*** Begin section ***
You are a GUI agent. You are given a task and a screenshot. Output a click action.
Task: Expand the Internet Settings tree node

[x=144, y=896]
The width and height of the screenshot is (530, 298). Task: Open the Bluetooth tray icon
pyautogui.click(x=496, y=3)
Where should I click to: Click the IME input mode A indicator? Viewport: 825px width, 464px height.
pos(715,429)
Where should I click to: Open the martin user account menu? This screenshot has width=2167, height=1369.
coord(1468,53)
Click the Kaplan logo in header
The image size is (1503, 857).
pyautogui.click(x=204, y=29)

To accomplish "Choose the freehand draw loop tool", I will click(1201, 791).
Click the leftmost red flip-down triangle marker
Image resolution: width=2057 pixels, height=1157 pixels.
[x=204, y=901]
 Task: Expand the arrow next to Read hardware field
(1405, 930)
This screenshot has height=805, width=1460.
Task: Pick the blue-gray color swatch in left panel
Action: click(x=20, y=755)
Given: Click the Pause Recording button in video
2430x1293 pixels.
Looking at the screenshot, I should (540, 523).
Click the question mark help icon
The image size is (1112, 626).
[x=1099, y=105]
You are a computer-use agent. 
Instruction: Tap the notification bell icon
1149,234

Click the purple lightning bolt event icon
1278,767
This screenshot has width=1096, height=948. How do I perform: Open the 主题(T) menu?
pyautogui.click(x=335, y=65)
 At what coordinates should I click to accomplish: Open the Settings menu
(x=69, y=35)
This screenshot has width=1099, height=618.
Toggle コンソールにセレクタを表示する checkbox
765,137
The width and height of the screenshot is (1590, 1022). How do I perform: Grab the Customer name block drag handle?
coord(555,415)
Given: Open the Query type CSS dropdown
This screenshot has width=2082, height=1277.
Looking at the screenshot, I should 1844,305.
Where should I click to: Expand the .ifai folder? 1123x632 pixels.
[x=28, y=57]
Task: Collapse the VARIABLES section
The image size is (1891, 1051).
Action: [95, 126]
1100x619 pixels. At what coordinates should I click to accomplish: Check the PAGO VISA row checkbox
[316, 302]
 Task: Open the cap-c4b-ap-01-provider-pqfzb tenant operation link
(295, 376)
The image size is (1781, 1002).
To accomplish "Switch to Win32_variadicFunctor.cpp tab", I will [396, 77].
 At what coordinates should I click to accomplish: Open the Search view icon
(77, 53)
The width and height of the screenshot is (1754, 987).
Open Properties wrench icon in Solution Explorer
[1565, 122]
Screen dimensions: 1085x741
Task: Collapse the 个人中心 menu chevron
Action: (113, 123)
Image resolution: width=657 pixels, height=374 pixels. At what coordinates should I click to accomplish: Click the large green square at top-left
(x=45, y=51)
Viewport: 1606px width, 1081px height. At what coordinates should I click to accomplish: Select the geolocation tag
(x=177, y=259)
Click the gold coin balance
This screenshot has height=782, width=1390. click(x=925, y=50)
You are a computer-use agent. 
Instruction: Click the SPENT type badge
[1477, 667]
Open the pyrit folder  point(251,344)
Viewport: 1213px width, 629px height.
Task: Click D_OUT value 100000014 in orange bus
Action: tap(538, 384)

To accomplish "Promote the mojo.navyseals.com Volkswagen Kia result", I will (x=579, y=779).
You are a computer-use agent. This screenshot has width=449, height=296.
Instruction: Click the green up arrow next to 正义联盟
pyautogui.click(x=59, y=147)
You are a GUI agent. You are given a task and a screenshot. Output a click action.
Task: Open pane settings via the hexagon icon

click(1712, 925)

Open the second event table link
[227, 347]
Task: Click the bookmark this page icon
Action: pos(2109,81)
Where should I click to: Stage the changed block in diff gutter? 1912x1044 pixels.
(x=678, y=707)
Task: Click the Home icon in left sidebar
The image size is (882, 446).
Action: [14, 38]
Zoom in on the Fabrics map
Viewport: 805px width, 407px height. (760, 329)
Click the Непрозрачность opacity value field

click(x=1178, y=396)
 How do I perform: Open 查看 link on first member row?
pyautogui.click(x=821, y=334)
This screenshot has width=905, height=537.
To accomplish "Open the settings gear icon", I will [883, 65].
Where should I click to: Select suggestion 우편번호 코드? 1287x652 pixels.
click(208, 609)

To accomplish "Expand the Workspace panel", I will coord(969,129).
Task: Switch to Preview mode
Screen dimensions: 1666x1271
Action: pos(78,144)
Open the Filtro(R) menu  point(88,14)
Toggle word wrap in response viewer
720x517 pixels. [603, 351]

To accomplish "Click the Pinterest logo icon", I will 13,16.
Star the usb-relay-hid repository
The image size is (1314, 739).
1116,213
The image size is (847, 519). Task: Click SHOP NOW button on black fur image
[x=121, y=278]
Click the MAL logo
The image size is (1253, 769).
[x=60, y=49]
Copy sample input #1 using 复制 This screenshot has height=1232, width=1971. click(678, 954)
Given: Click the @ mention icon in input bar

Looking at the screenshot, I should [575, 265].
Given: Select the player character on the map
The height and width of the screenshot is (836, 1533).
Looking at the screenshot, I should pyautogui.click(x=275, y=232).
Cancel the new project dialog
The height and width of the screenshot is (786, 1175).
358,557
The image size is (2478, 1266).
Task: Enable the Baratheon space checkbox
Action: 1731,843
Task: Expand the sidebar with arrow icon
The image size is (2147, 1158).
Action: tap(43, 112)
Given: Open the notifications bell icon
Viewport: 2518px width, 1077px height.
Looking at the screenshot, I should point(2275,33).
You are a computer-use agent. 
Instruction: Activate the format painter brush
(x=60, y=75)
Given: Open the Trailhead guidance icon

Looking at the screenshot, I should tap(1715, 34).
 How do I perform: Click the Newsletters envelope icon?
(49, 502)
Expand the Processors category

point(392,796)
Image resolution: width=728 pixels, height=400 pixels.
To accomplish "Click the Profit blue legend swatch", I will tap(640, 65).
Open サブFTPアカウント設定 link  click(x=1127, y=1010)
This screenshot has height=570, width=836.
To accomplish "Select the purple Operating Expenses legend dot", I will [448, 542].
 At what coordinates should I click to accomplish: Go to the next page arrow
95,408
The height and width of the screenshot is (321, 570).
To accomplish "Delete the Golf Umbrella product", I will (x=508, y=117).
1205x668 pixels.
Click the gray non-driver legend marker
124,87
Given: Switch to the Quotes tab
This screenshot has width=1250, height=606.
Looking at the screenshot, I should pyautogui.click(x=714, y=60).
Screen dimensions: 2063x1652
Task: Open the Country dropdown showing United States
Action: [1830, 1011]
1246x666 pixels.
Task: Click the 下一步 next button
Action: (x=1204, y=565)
*** End section ***
> _YOUR OBJECTIVE_: Every line above that holds the word "sidebar" should be copied out.

> _ANSWER SPACE_:
Task: Click the Home icon in left sidebar
Task: Expand the sidebar with arrow icon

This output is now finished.